Tower of Winds

Tower of Winds, Yokohama, Japan, Toyo Ito & Associates
Project year : 1986
Architect(s) :
Address : 1 Chome-1-13 Kitasaiwai, Nishi Ward, YOKOHAMA, Japan
Latitude/Longitude : 35.466964,139.621078

The formal solutions and use of technology on this project reveal all the contemporaneity of 21st century architecture, making it a highly innovative form of architecture. It is one of Toyo Ito’s best-known projects that earned him the 1987 Edwin Guth Memorial Award of Excellence from America’s Illumination Engineering Society. The award was a prestigious acknowledgement of the strong symbolic value of this work in its urban context.

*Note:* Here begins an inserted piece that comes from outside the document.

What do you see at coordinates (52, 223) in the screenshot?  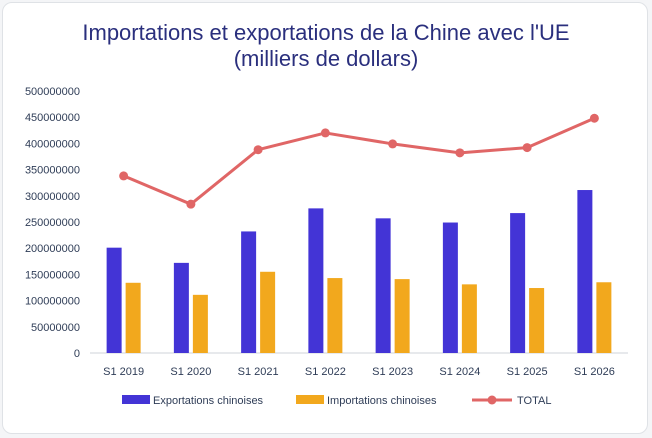 I see `y-tick-label: 250000000` at bounding box center [52, 223].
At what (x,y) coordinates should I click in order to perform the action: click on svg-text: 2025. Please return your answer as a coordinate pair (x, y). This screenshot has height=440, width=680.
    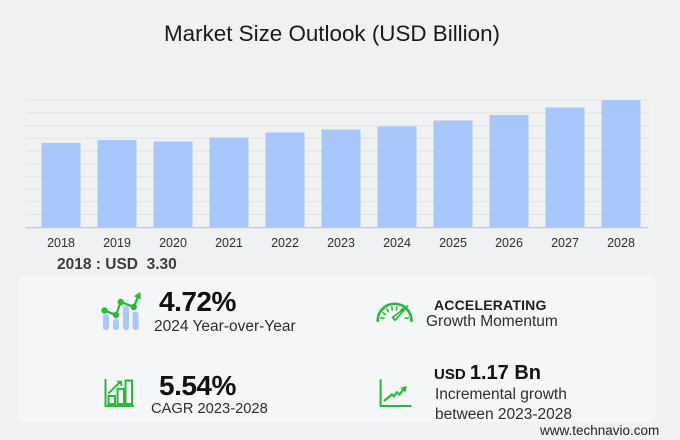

Transformation of an old structure

The project was not a new construction, but transformation of an existing reinforced concrete tower, built in the ’60s as a water reservoir for the air conditioning system in the mall beneath it. The decision to “redesign” the structure marked the 30th anniversary of the opening of Yokohama’s nearby Nishi-guchi station. Toyo Ito’s proposal was one of ten presented by architects and designers, chosen for its ability to transform this anonymous construction into a strong urban landmark, using light as its dominant feature. This non-invasive renovation project involved around covering the construction with a series of reflective plates and inserting it in an aluminium cylinder, so no work was actually done in the structure itself. The lights were inserted in the space between the aluminium panels and the tower’s surface.

An architecture of light

Beyond the volume of the tower, one can see the reflective part which makes the effect truly original with its monolithic shape. When the night falls, the Tower is an architecture of light, looking spectacular. The old tower was demolished and no longer exists, although it was a true urban icon not so much because of its unusual effects created by light irradiated towards the city and not so much for its 21 metre height. Two computers were used to modify the intensity and direction of various light sources on the basis of natural light, weather conditions, wind speed and external noise and control the lighting system. Keeping the building’s relationship with the city alive was above all the intention of Toyo Ito. This intention aimed to make the building continue to interact with its surroundings even in the absence of natural light at night. The new way of viewing light not as a merely functional element but as an integral part of architecture and design, an expressive, characterising element with great potential made this a avery innovative idea at that time.